** Start of SOURCE DATA **

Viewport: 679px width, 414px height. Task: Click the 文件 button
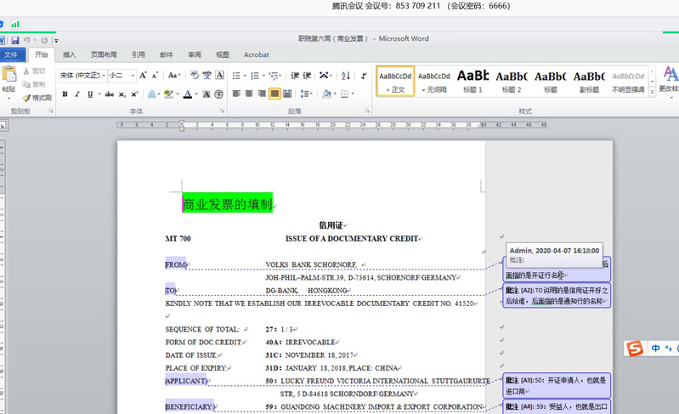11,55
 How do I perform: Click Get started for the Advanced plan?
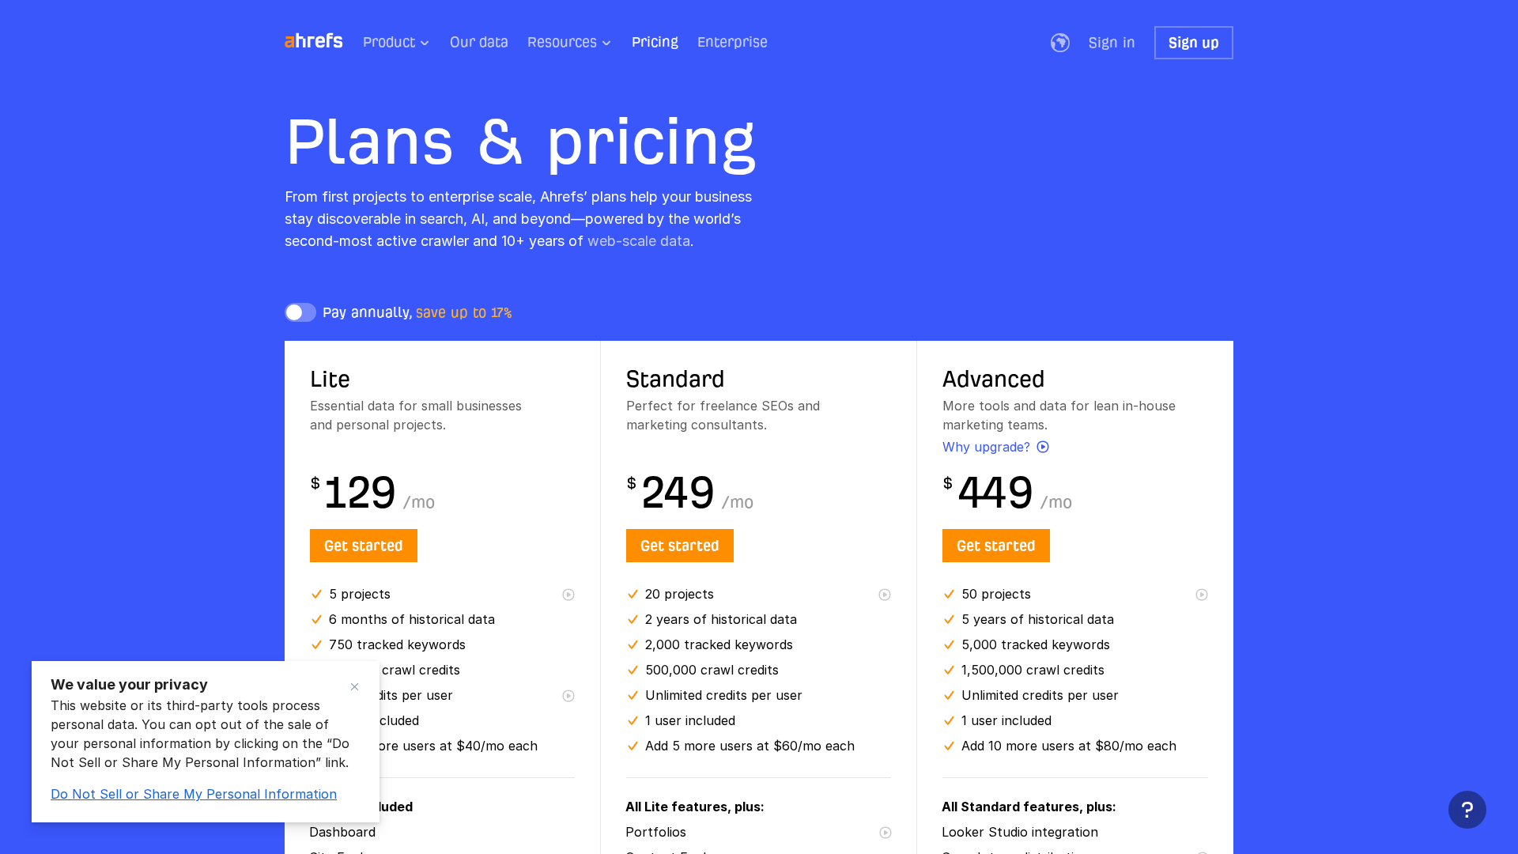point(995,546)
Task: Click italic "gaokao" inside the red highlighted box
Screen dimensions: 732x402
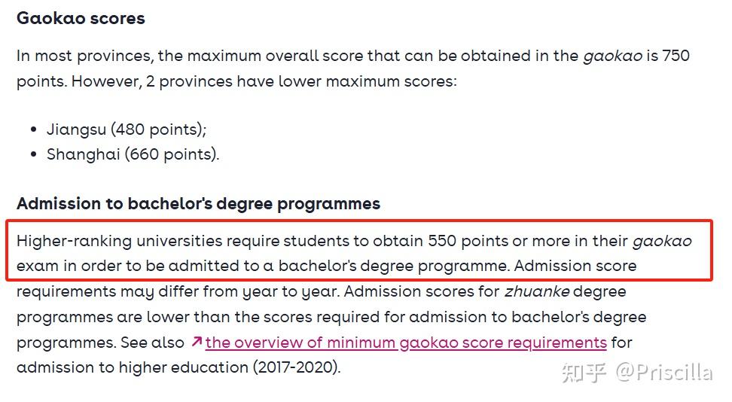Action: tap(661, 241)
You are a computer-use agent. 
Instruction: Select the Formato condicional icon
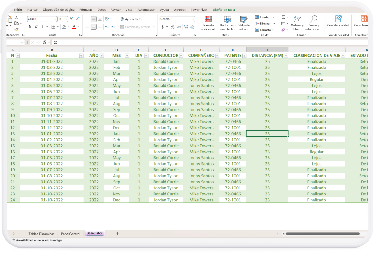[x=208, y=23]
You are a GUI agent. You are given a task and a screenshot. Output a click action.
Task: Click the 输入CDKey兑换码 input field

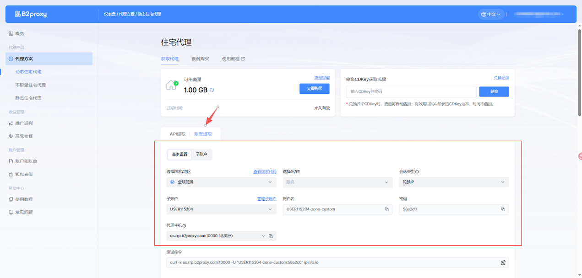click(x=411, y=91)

** End of SOURCE DATA **

STATED TASK ▸ Please quote the whole listing above verbatim, leaving out the pictures.

EXPECTED ANSWER ▸
Viewport: 679px width, 414px height. Task: Click the 文件 button
11,55
 How do I perform: Click Get started for the Advanced plan?
point(995,546)
Task: Click italic "gaokao" inside the red highlighted box
Screen dimensions: 732x402
Action: tap(661, 241)
You are a computer-use agent. 
Instruction: Select the Formato condicional icon
[x=208, y=23]
You are a GUI agent. You are given a task and a screenshot. Output a click action.
Task: Click the 输入CDKey兑换码 input field

click(x=411, y=91)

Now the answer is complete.